The qacBase package contains functions and data sets
designed to simplify data analyses and aid in the instruction of data
science courses. The primary functions are described below.
Preparing Data
Function
|
Description
|
recodes
|
recodes() provides a simple way to recode the values of
numeric, character, or factor variables. See the vignette for examples.
|
standardize
|
standardize() transforms all the numeric variables in a
data frame to same mean and standard deviation (mean=0 sd=1, by
default), without modifying character, factor, or dummy coded variables.
|
normalize
|
normalize() transforms all the numeric variables in a data
frame to same range of values ([0, 1] by default). Again, character and
factor variables are left unchanged.
|
Describing a data set
Function
|
Description
|
contents
|
contents() provides a comprehensive description of a data
frame. The output is much more detailed than that
provided by the base summary.data.frame() function, and is
easier to read and understand. This function should be your first stop
when looking at a new dataset.
|
df_plot
|
df_plot() helps you visual a data frame. Variable are
grouped by type (numeric, integer, character, factor, date) and color
coded. The percent of missing data for each variable is also displayed,
along with the total number of variables and cases.
|
barcharts
|
barcharts() provides bar charts of all the character or
factor variables in a data frame, within a single graph.
|
histograms
|
histograms() provides histograms of the all quantitative
variables in a data frame, within a single graph.
|
densities
|
densities() provides density charts of all the quantitative
variables in a data frame, within a single graph.
|
Exploratory data analysis
Numeric variables
Function
|
Description
|
qstats
|
qstats() allows you to easily calculate any number of
descriptive statistics (e.g., n, mean, sd) for a quantiatative variable.
The results can be broken down by the levels of one of more categorical
variables (groups). Any function that produces a single number can be
used. See the vignette for examples.
|
univariate_plot
|
univariate_plot() provides a detailed visualization of the
distribution of values in a quantiative variable. The graph contains a
histrogram, jittered dot plot, density curve, and boxplot, Annotations
provide statistics such as n, mean, sd,
median, min, max, skew, and
outliers.
|
scatter
|
scatter() generates a scatter plot and line of best fit
with 95% confidence interval displaying the relationship between two
quantiative variables. Annotations include the slope, correlation
coefficient (r), r-squared, and p_value. Oultiers (determinded by
studentized residuals) are flagged. Optionally, marginal distributions
(histograms, boxplots, density curves, violin plots) can be added to the
margins of the plot.
|
cor_plot
|
corplot() plots the correlations among numeric variables in
a data frame. Variables can be sorted to place variables with similar
correlation patterns together.
|
groupdiff
|
groupdiff() compares groups on a quantitative outcome using
either a parametric (ANOVA) or nonparametric (Kruskal-Wallis) test.
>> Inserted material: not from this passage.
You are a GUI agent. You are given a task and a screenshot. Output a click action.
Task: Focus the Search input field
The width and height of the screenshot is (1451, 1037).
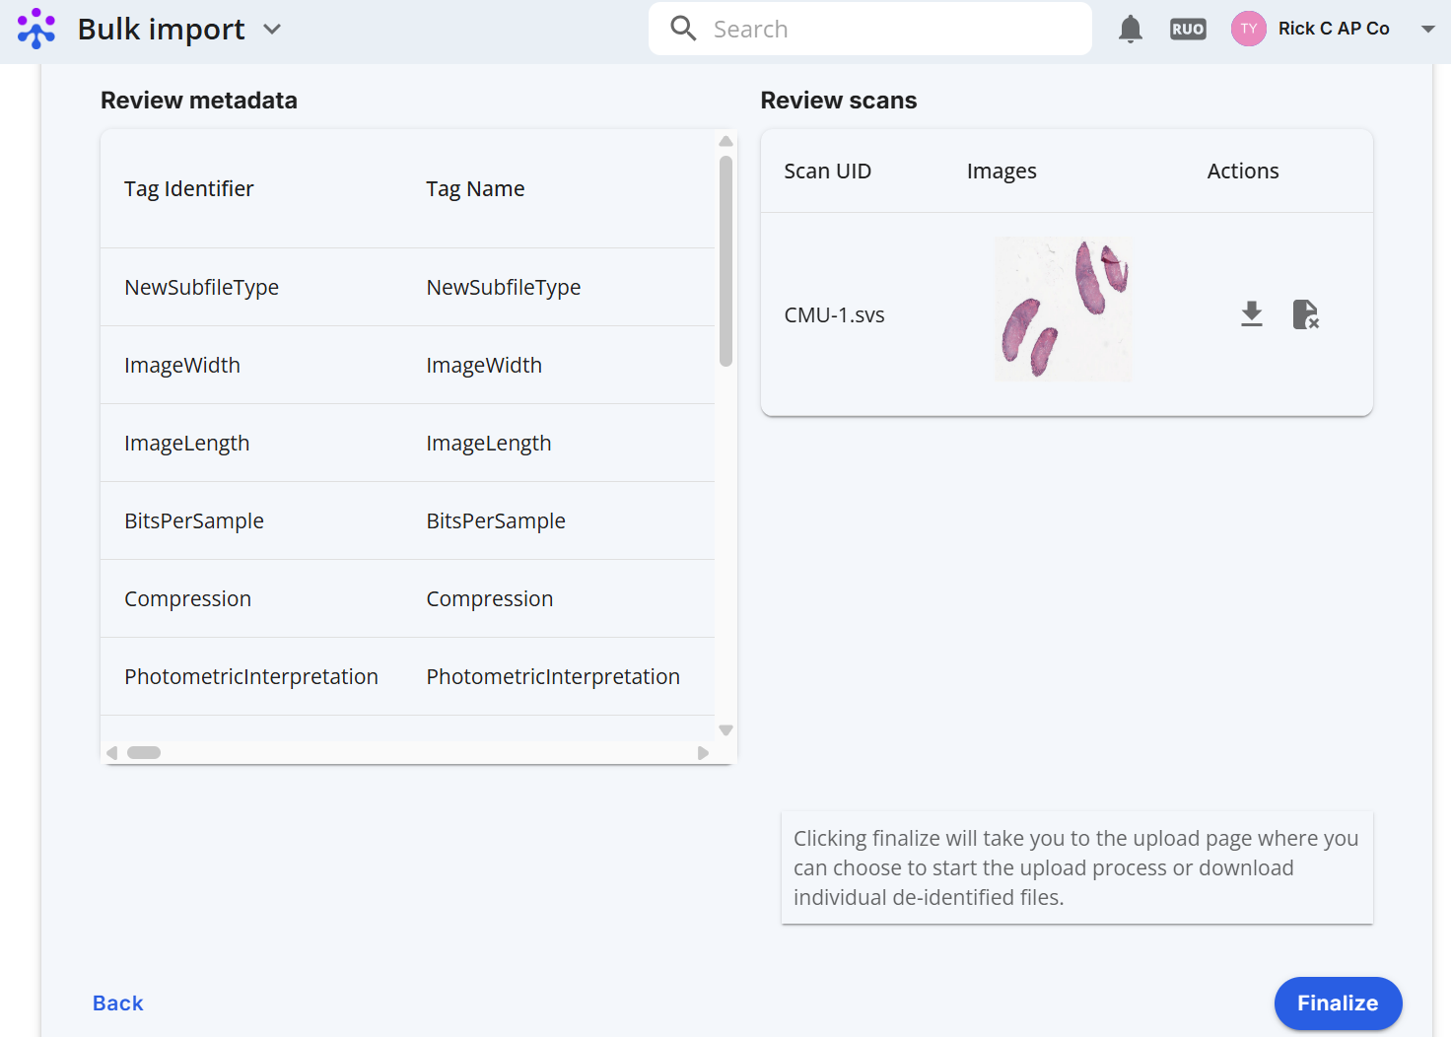click(870, 29)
Summary statistics, pair-wise group differences (post-hoc comparisons),
and plots are provided.
|
mean_plot
|
mean_plot() plots means and error bars for each level of a
categorical variable. Interaction with a second categorical variable can
also be added. Error ranges can represent standard deviations, standard
errors, or confidence intervals. Each can be based on standard or robust
statistics.
|
Categorical Variables
Function
|
Description
|
tab
|
tab() generates a frequency table and bar chart for a
categorical variable. There are many options including sorting
categories by frequency, adding cumulative frequencies and percents, and
combining infrequent categories into an ‘Other’ category. See the vignette for examples.
|
crosstab
|
crosstab() generates a two-way frequency table from two
categorical variables. There are many options including cell, row, and
column percents, plotting options, and a chi-square test of
independence. See the vignette for examples.
|